We also compared the incidence of adverse events of the two ERCP procedures among group B. Although there was no significant difference in the total incidence of ERCP related adverse event between the two ERCP procedures, subgroup analysis showed that the incidence of PEP after the second ERCP was significantly lower than that after the first. This should be due to the fact that after biliary stent placement, the difficulty of bile duct cannulation in the second ERCP is significantly lower than that in the first ERCP, and the time of contact with the papillary and the risk of mistakenly entering the pancreatic duct significantly decreases, thereby reducing the risk of PEP.
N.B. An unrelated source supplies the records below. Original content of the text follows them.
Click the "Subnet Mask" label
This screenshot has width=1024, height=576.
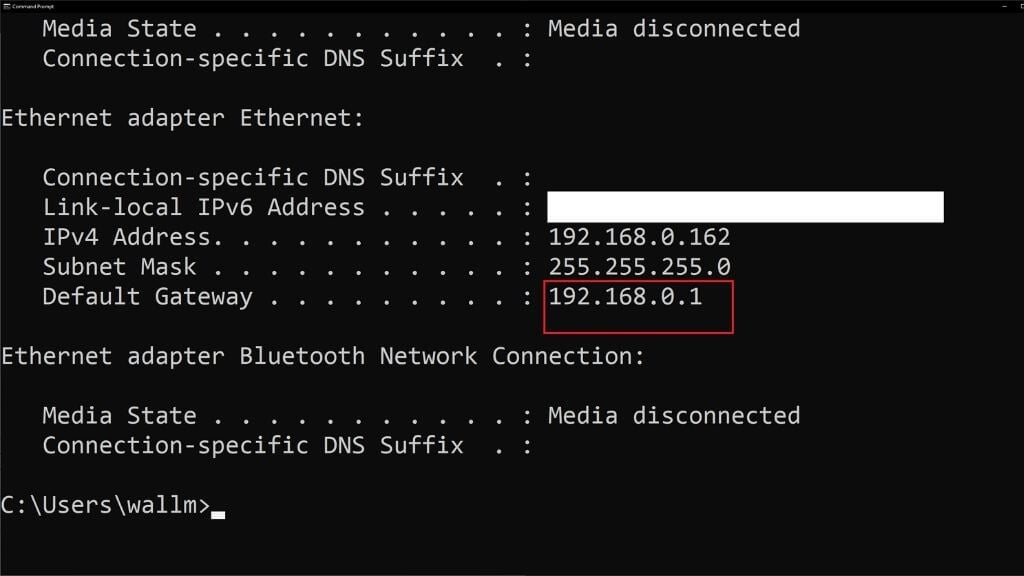pos(119,267)
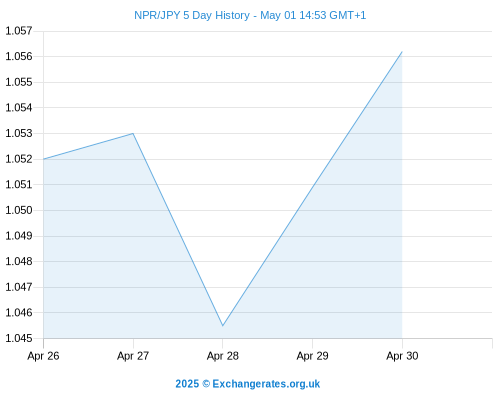The width and height of the screenshot is (495, 400).
Task: Click the 1.048 y-axis label
Action: (x=19, y=261)
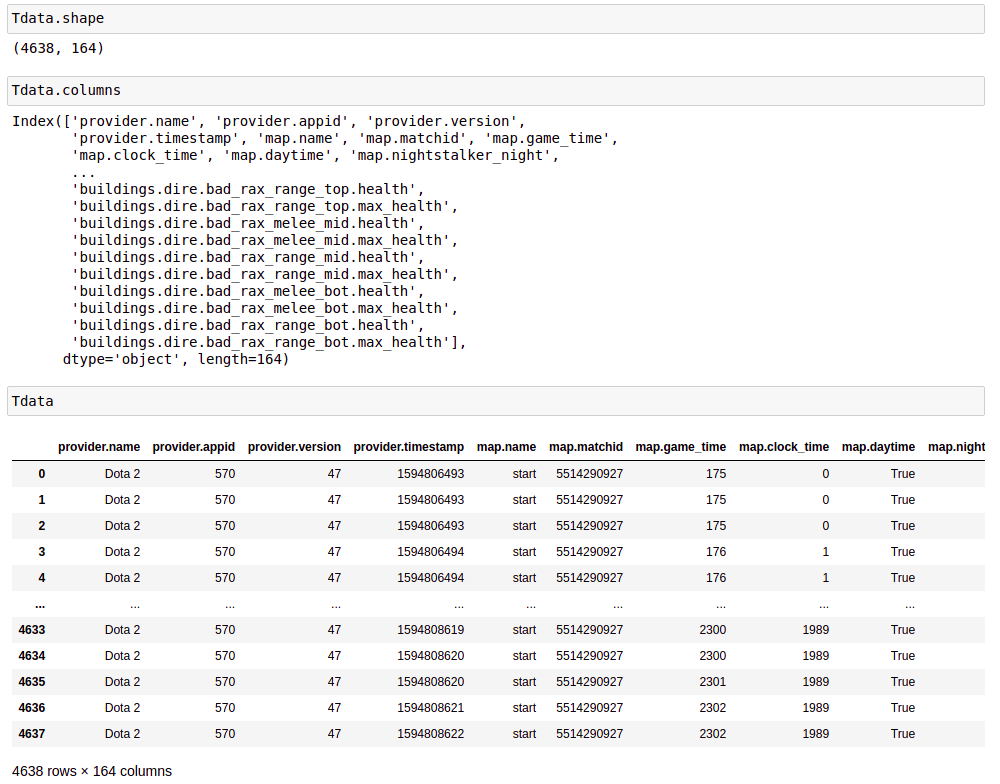Click the map.clock_time column header

click(x=784, y=447)
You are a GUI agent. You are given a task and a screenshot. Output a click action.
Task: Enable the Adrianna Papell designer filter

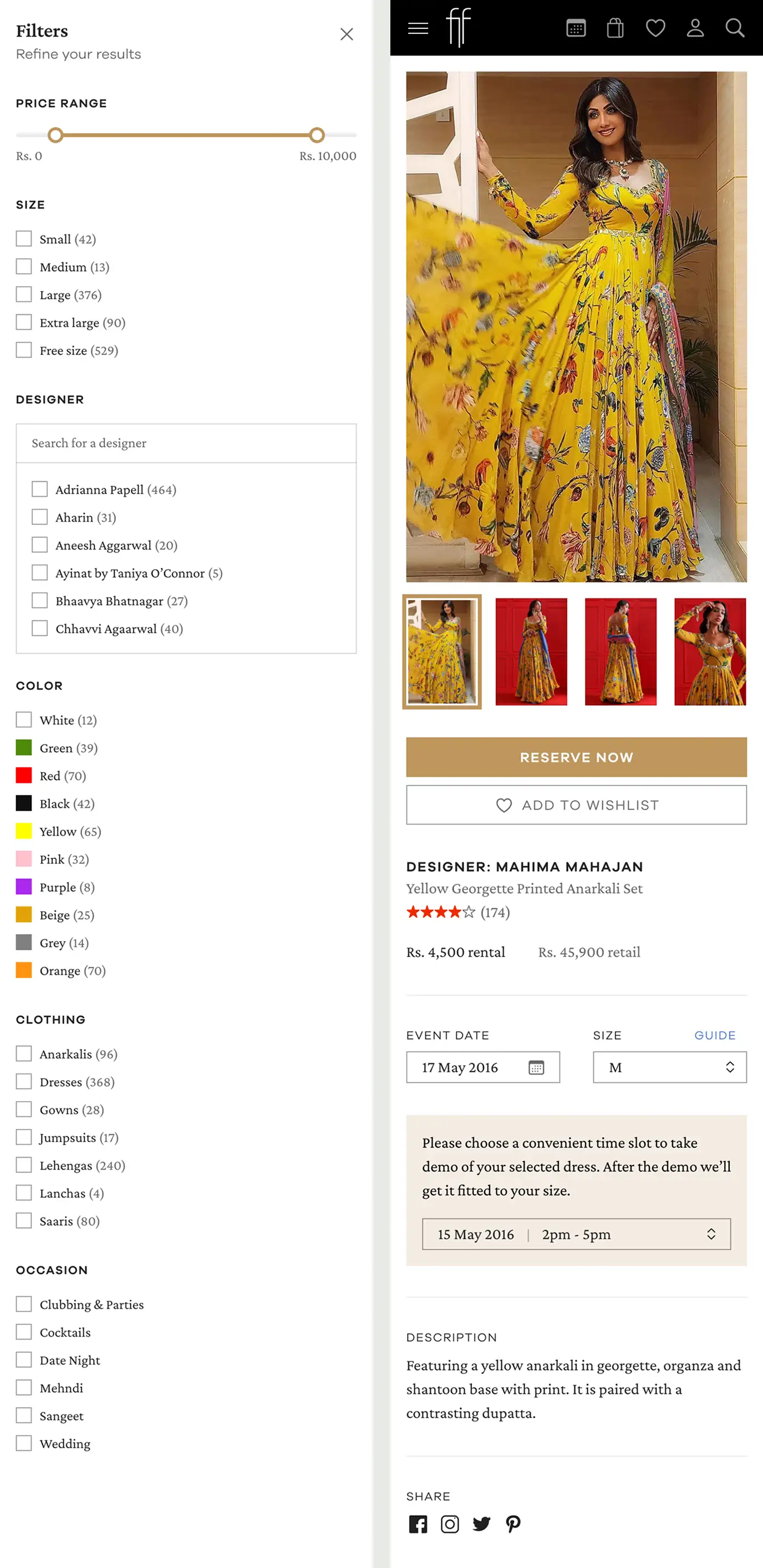click(x=39, y=489)

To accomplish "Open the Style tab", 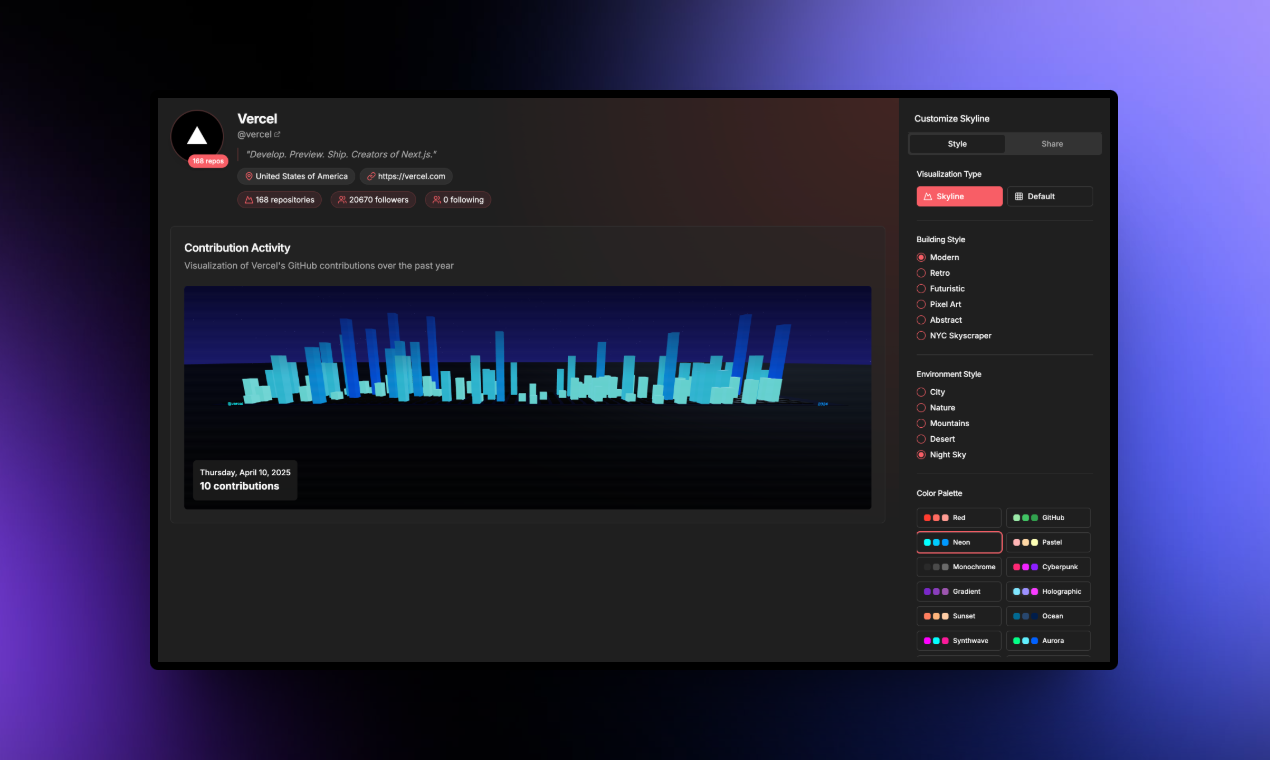I will (x=957, y=144).
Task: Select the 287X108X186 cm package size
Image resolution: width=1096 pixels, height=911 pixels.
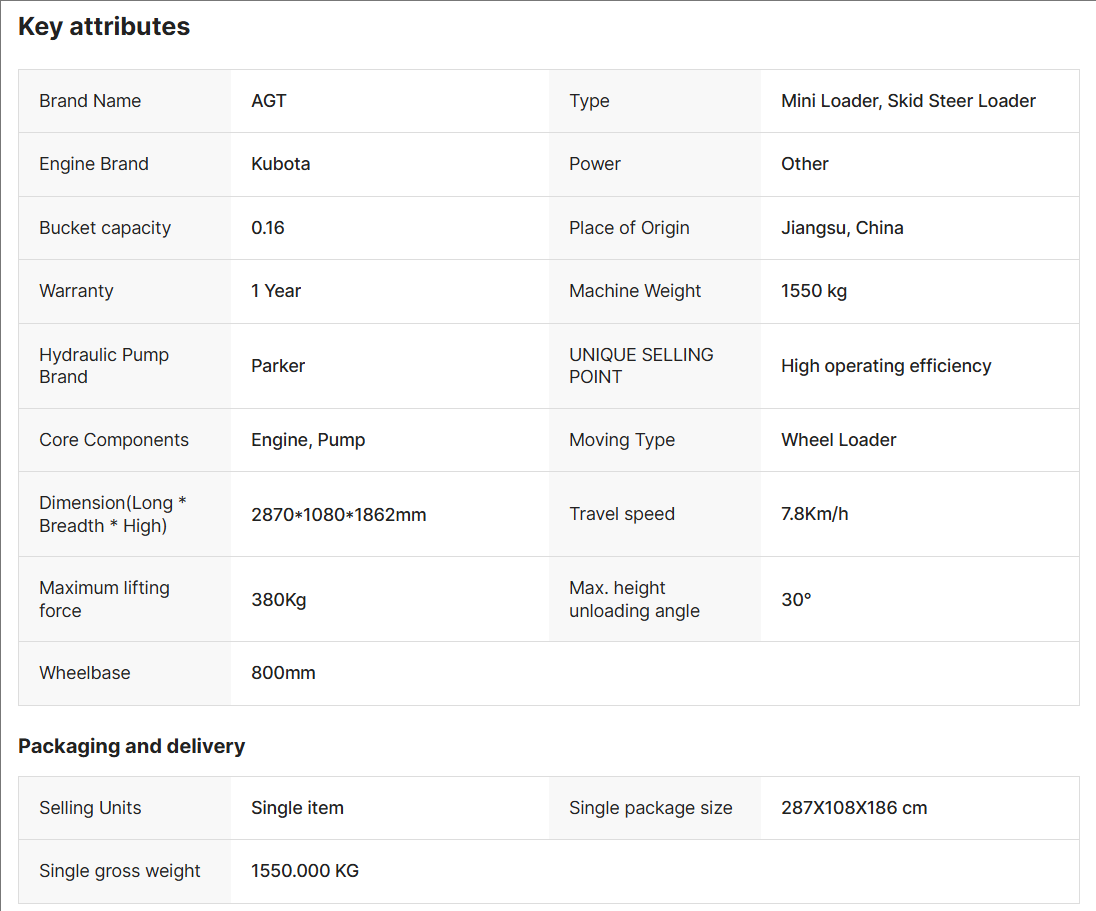Action: point(854,808)
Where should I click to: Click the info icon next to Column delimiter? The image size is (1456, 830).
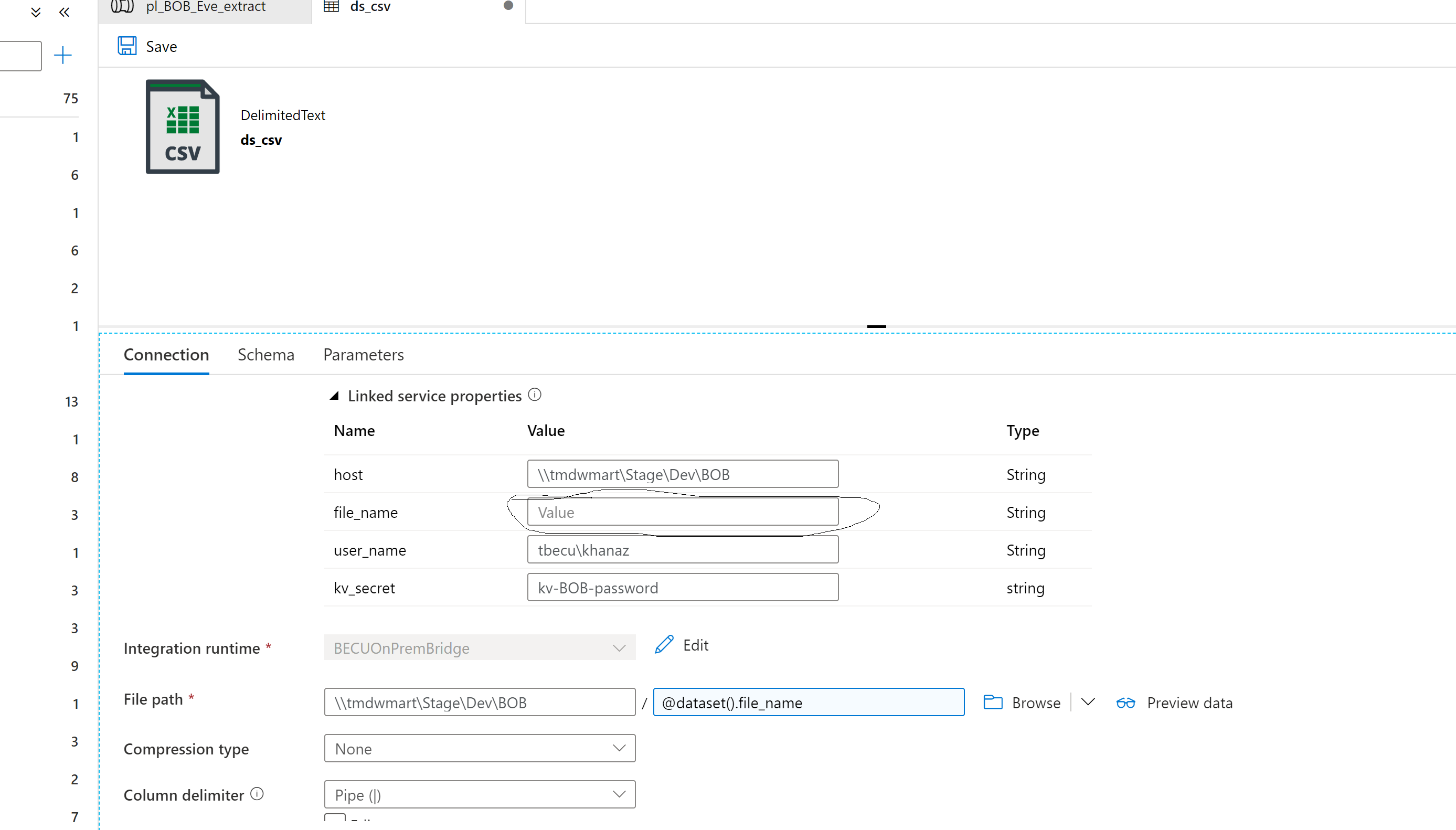pos(257,793)
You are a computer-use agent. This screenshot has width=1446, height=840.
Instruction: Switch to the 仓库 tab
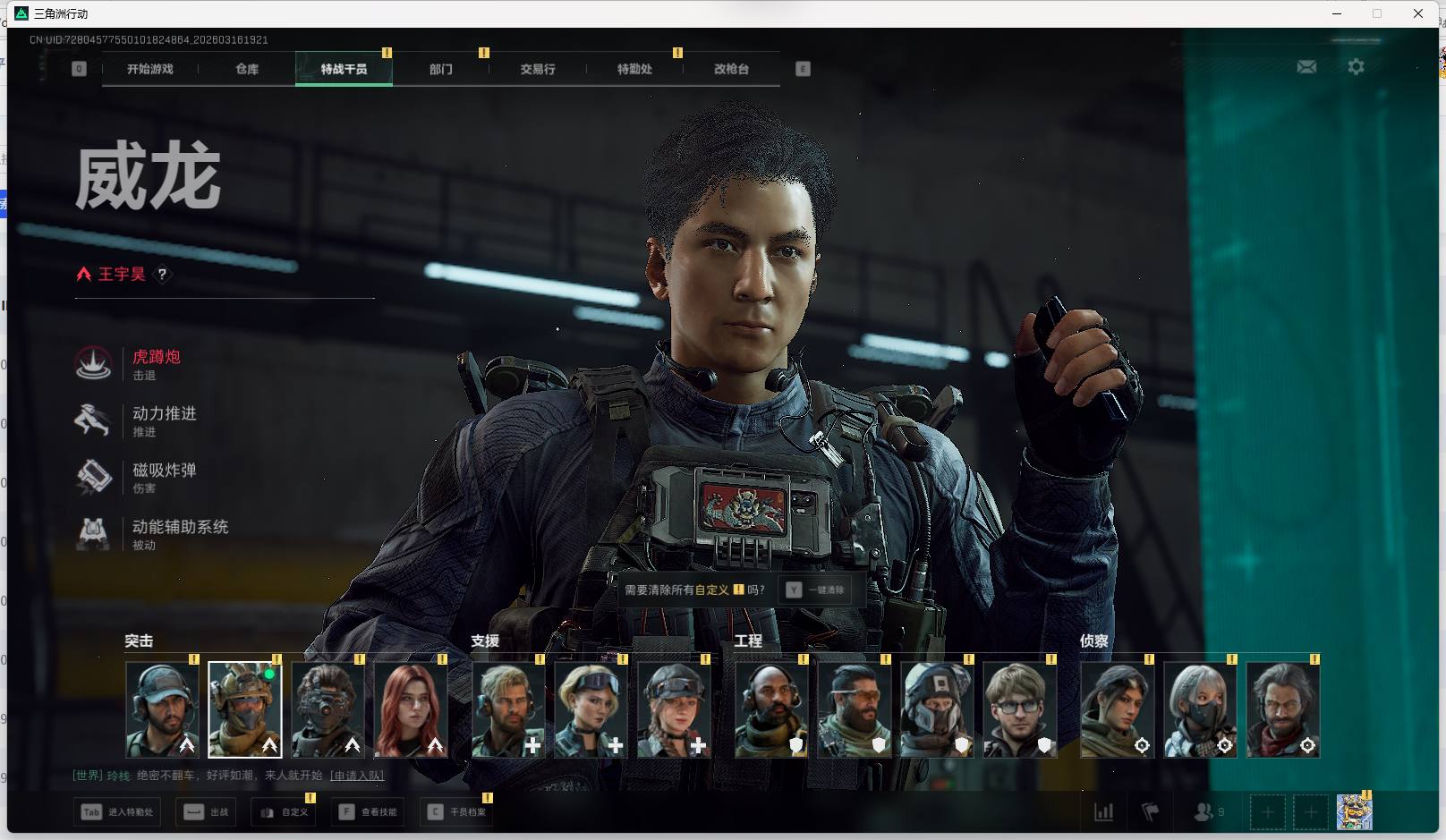pos(247,69)
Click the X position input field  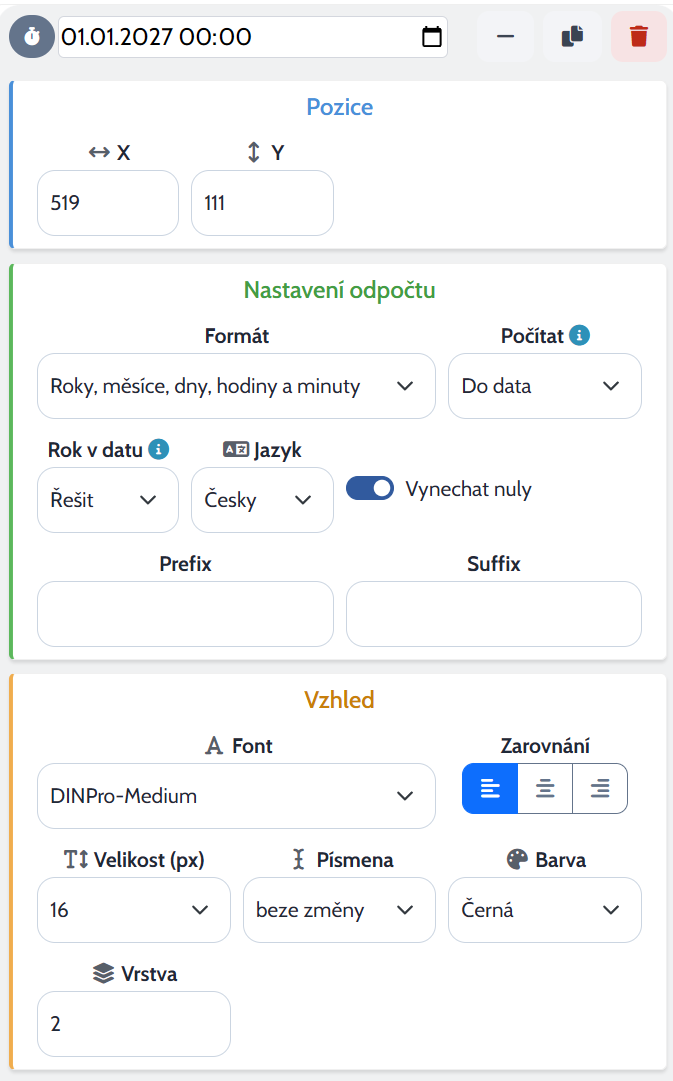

There are limitations of this study. First, this was a single-center retrospective study, the sample size was small, may have produced selection bias. Second, there was no further discussion on the types of biliary plastic stents suitable for short-term placement and the optimal indwelling time. Third, since the patients in group B needed to be hospitalized twice and undergo ERCP twice, the medical cost was bound to be higher than that of group A. Due to the policy restrictions of our center, the specific spending amount of the two groups was not available for us when we collected the research data. Therefore, we cannot use detailed figures in the article to compare the medical costs between the two groups. These issues need to be investigated in the future through comprehensive prospective, randomized comparative studies.

In conclusion, the results of our study show that for high-risk elderly patients with large CBD stones, short-term biliary plastic stent placement and elective endoscopic stone removal can reduce the size of CBD stones and the difficulty of stone removal, thereby improving the rate of complete stones clearance and reducing the risk of ERCP-related adverse events, which is important for high-risk elderly patients combined with chronic diseases and a poor general condition.